** What you should do **
Quote the entries below from the line with "Task: Click the" through the line with "Open the #WritingCommunity", both ends included, and only those lines.

** Data shown **
☆ ☆ ☆

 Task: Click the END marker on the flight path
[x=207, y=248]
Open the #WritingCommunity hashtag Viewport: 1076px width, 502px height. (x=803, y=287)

☆ ☆ ☆

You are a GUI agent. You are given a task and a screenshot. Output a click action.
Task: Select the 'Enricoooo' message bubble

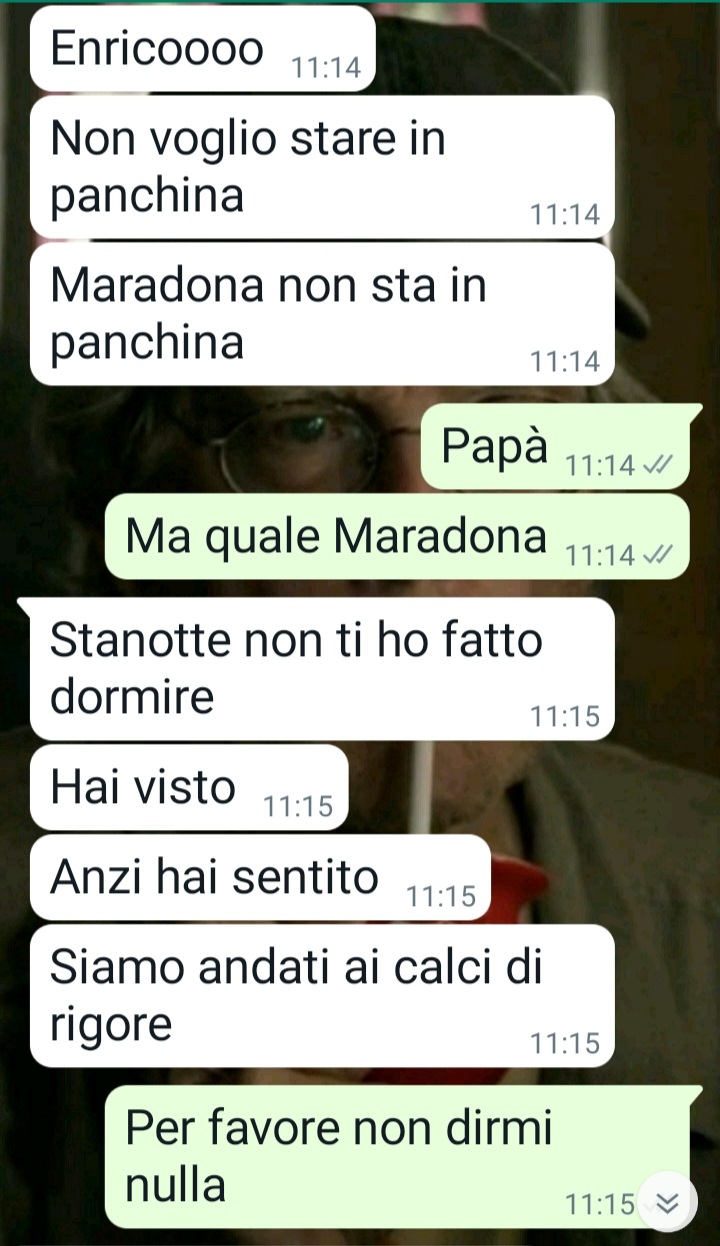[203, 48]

☆ ☆ ☆

** Response to the exercise **
 Task: Click the END marker on the flight path
[x=207, y=248]
Open the #WritingCommunity hashtag Viewport: 1076px width, 502px height. (x=803, y=287)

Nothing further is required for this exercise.